According to the charges, Bilal Farooqi was involved in spreading hateful content about the country’s army and spreading religious hate.
Read more: Matiullah Jan: Critical journalists 'routinely threatened' in Pakistan
"Through his (social media) posts, Bilal Farooqi defamed the Pakistan Army and anti-state elements used these posts for their vested interests," said the police report, which added that his online activity also spread religious hatred and incited mutiny against the military.
Farooqi’s mobile phone was confiscated during a search of his house.
Attacks on dissent
Despite Prime Minister Imran Khan asserting that the country has a free media, attacks, abductions and arrests of journalists have become increasingly common, critics say. Last year, at least four people were killed in connection with their reporting.

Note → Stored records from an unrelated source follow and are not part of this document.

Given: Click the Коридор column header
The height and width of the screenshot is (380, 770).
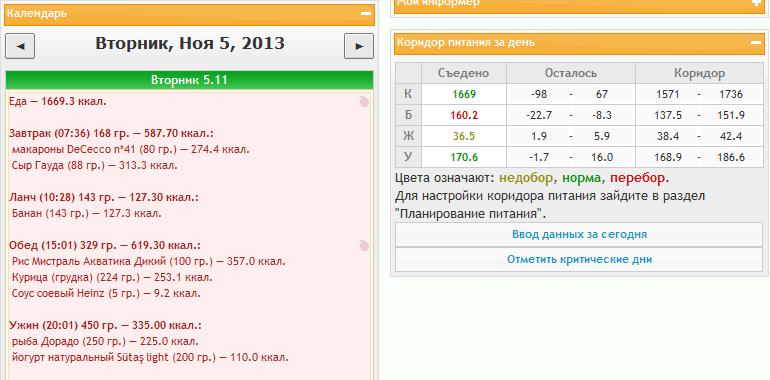Looking at the screenshot, I should [x=699, y=73].
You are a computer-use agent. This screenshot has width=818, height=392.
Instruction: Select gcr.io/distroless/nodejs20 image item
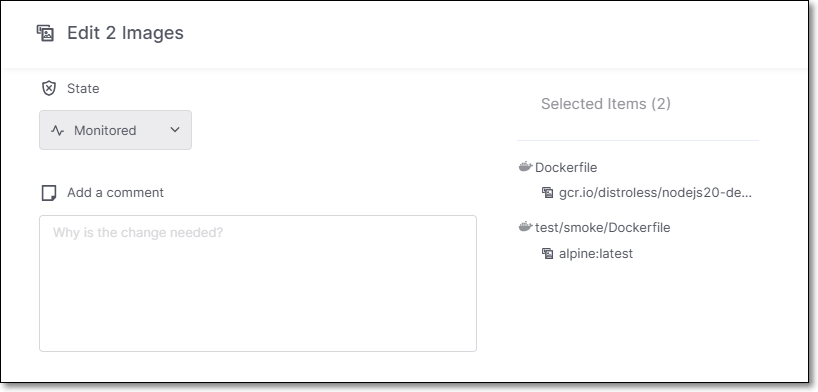pos(655,193)
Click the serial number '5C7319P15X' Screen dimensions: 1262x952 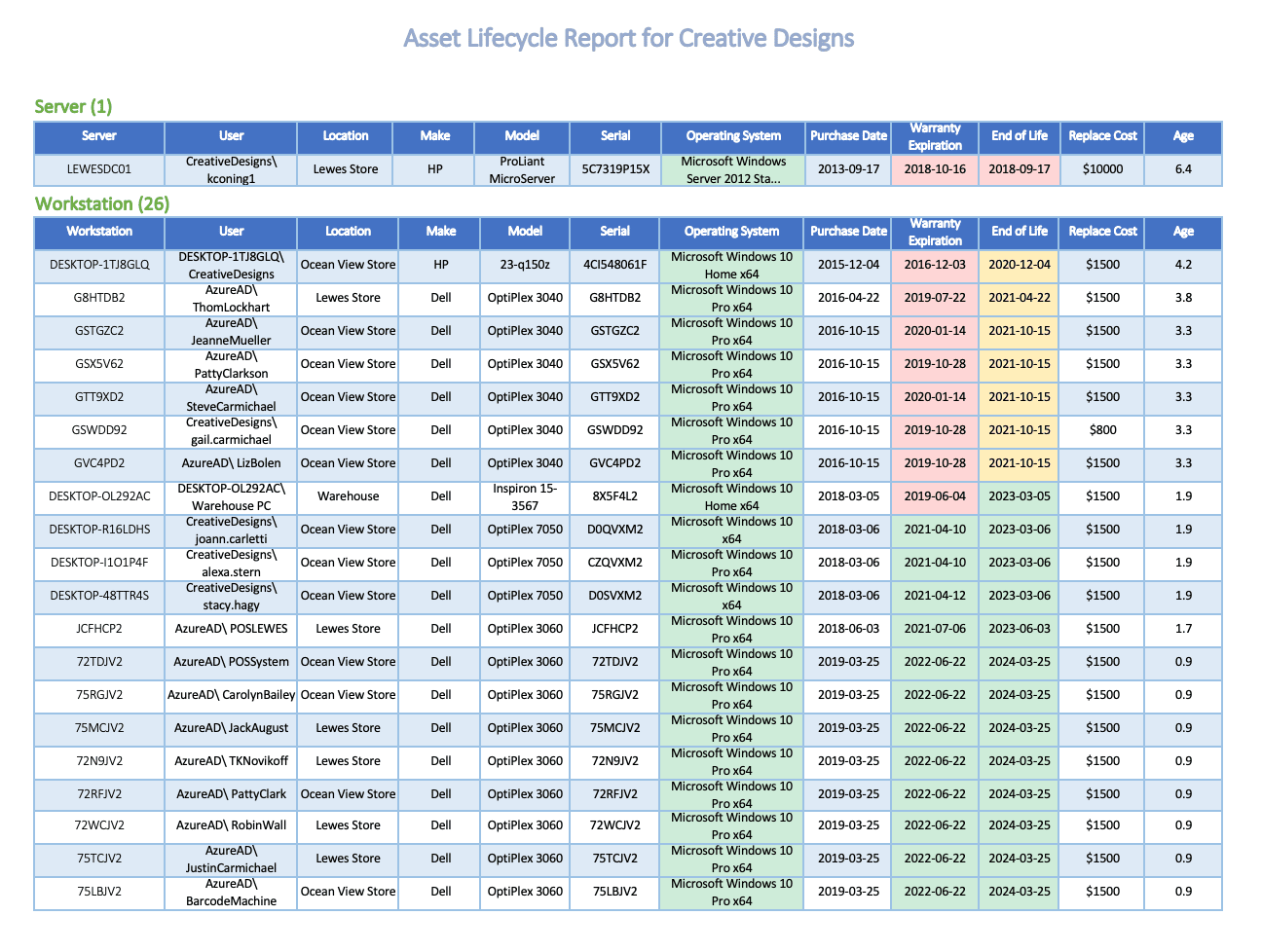[x=614, y=168]
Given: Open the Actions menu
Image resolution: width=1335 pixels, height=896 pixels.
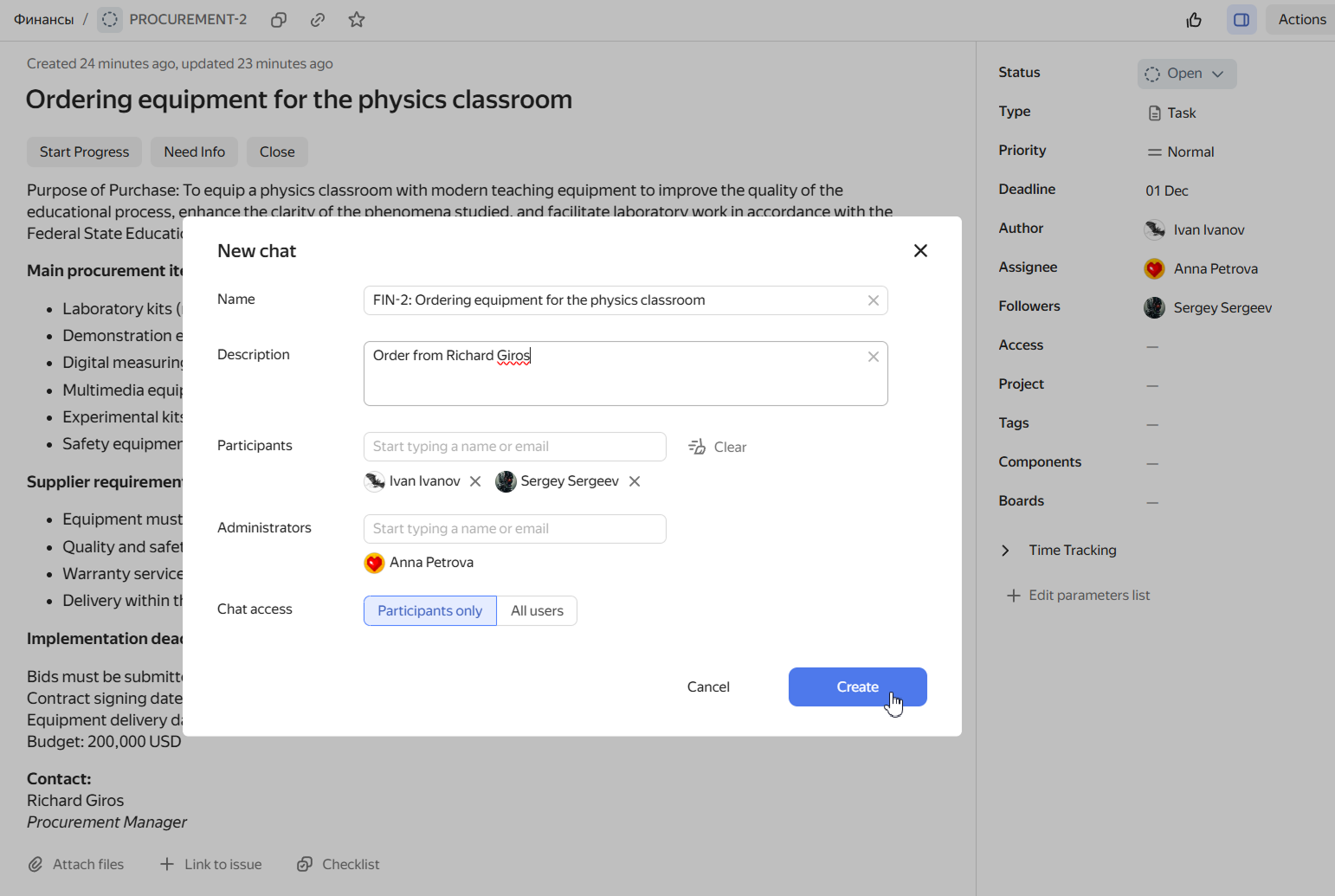Looking at the screenshot, I should 1301,20.
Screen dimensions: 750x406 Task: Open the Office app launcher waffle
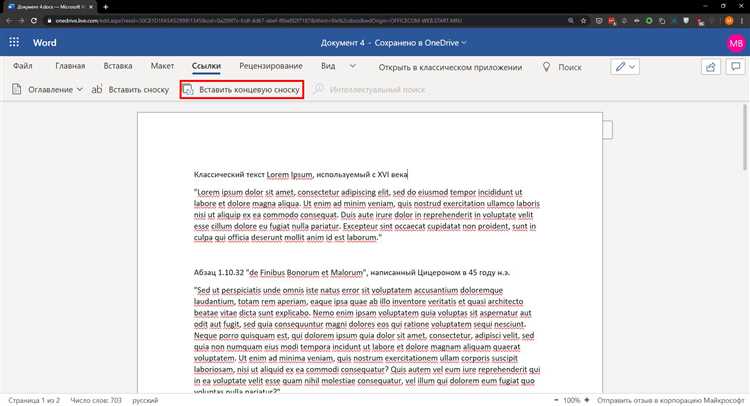click(x=15, y=41)
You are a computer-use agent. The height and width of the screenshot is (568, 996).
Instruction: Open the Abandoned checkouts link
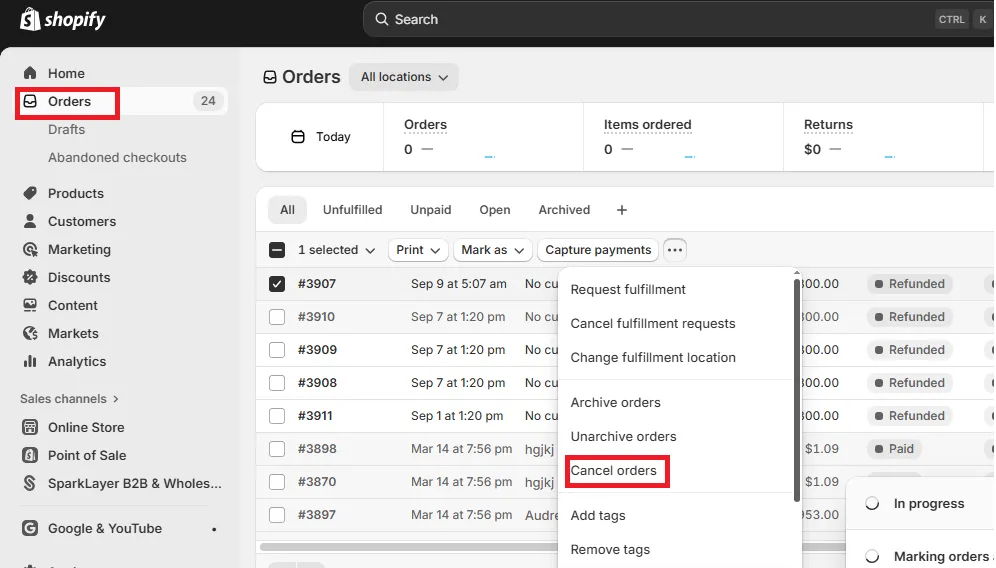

In July, journalist Matiullah Jan was abductedbefore being released hours later. He has also been critical of Pakistan’s government and military, which has resulted in the use of intimidation tactics against him.
"I personally have experienced 10 years of harassment and intimidation for my critical work as a journalist. None of these incidents were investigated by police," Jan wrote for DW.
Farooqi faces charges linked to Pakistan’s cybercrime law, which covers online criticism of the army, judiciary, religion and the country at large. Vague language is one of the tools used to criminalize even basic online activities.
Increased persecution of journalists and those critical of the government has led to international organizations expressing concern about the state of free speech in the country.
"We have raised our concerns directly with the government and we have urged immediate, concrete steps to ensure the protection of journalists and human rights defenders who have been subjected to threats," UN High Commissioner for Human Rights Michelle Bachelet Jeria said in a statement earlier this week.